■ **EXERCISE DATA**
========
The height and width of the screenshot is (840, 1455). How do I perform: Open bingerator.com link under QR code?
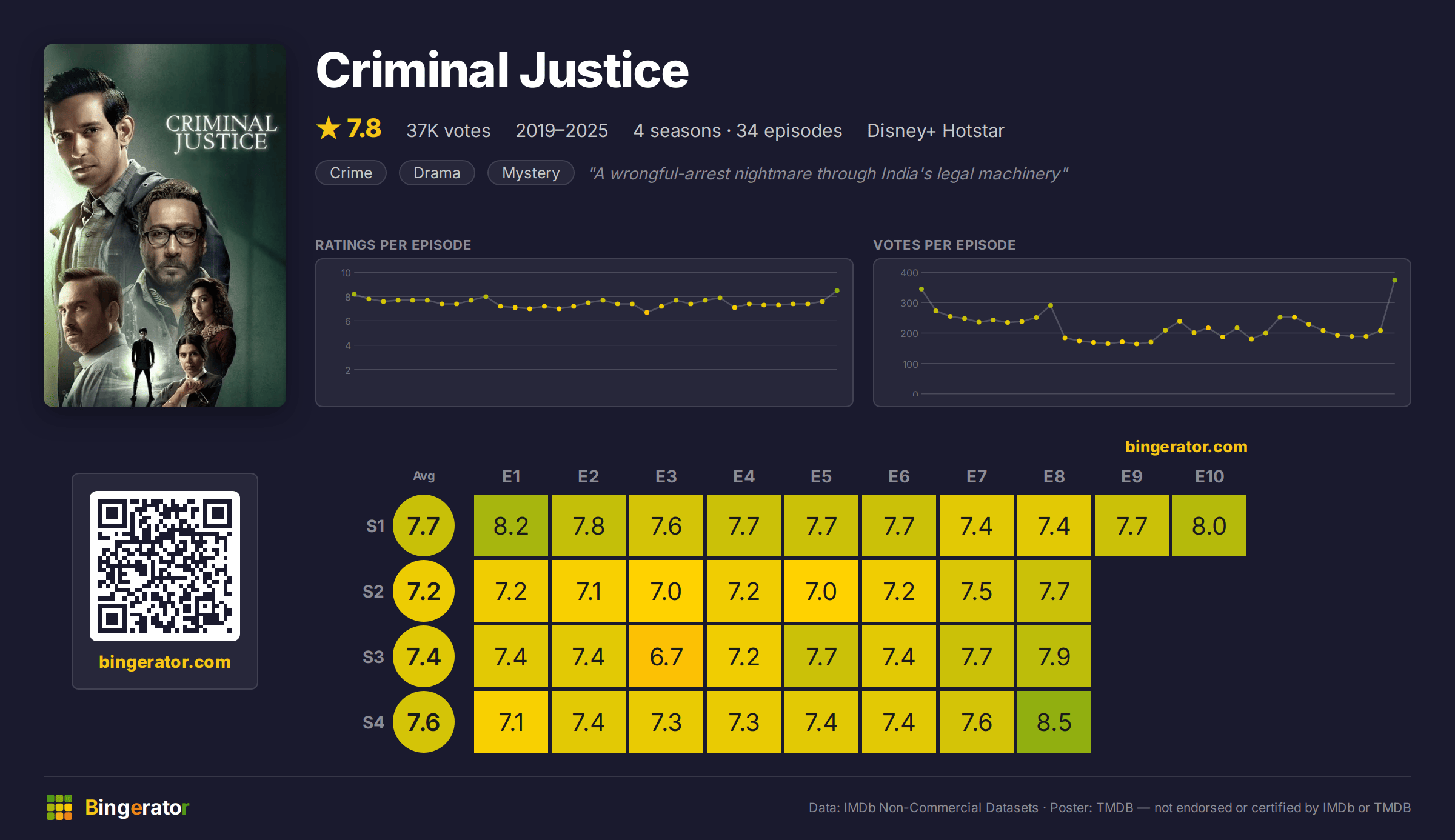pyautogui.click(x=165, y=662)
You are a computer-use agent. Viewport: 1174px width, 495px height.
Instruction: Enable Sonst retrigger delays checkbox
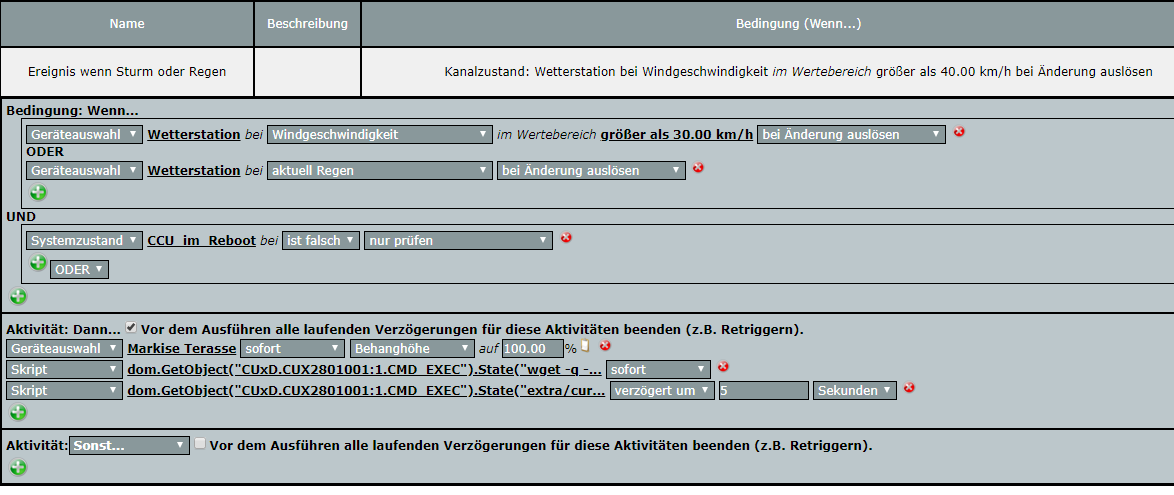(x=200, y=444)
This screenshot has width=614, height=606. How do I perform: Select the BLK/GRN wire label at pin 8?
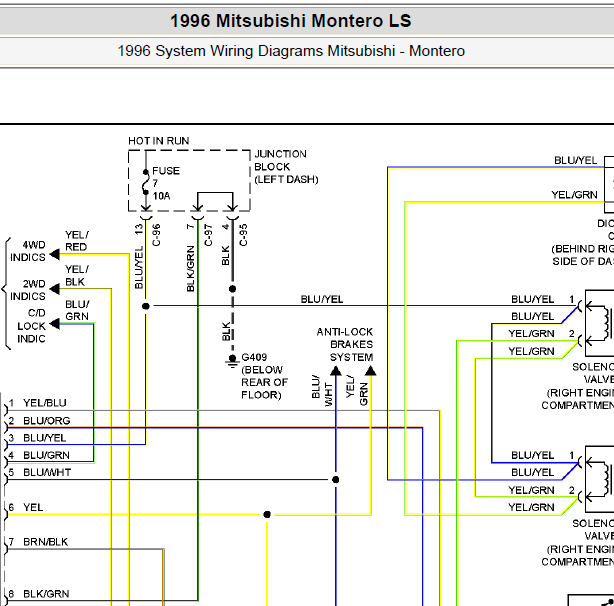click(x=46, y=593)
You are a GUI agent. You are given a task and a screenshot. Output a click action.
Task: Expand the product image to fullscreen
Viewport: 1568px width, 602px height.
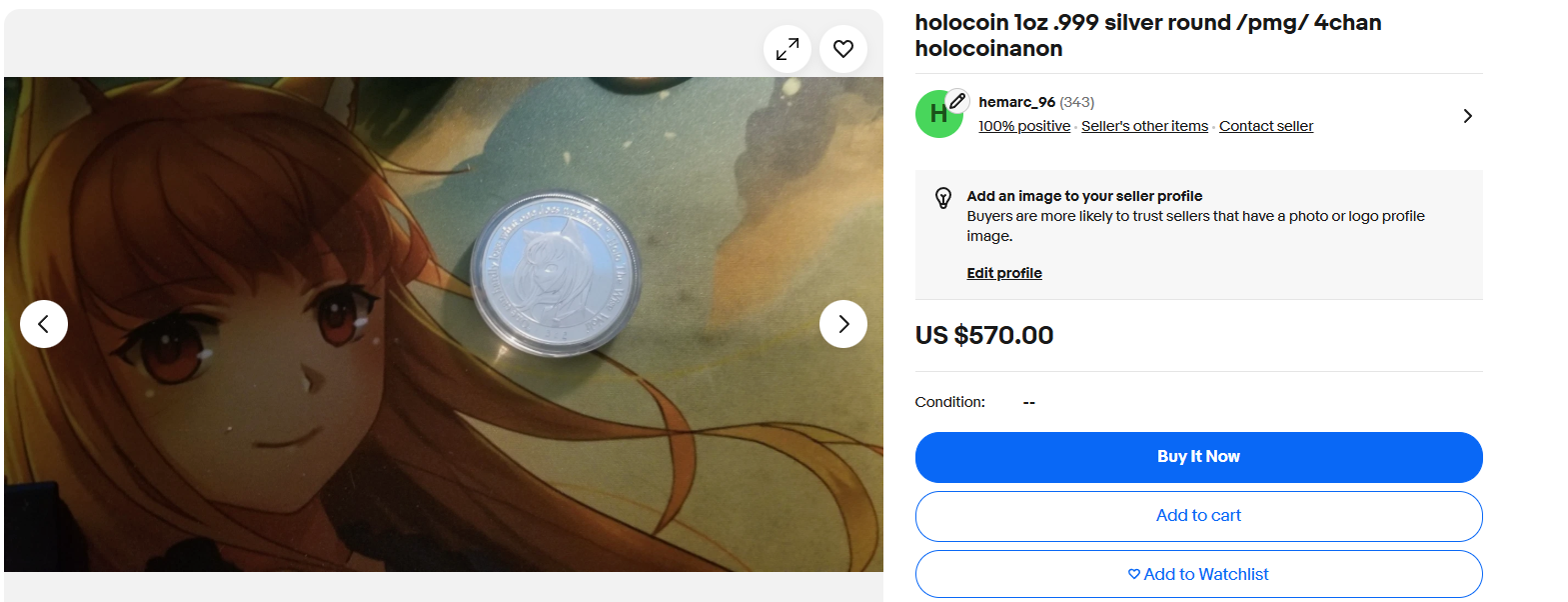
========
■ **HOW TO COMPLETE THIS TASK**
What you give back must be the data above, reproduced exactly and free of pictures.

■ **EXPECTED ANSWER**
The height and width of the screenshot is (840, 1455). How do I perform: Open bingerator.com link under QR code?
pyautogui.click(x=165, y=662)
You are a computer-use agent. Viewport: 1174px width, 495px height.
Instruction: Enable Sonst retrigger delays checkbox
(x=200, y=444)
This screenshot has width=614, height=606. How do I perform: Select the BLK/GRN wire label at pin 8?
click(x=46, y=593)
You are a GUI agent. You are given a task and a screenshot. Output a click action.
Task: Expand the product image to fullscreen
Viewport: 1568px width, 602px height.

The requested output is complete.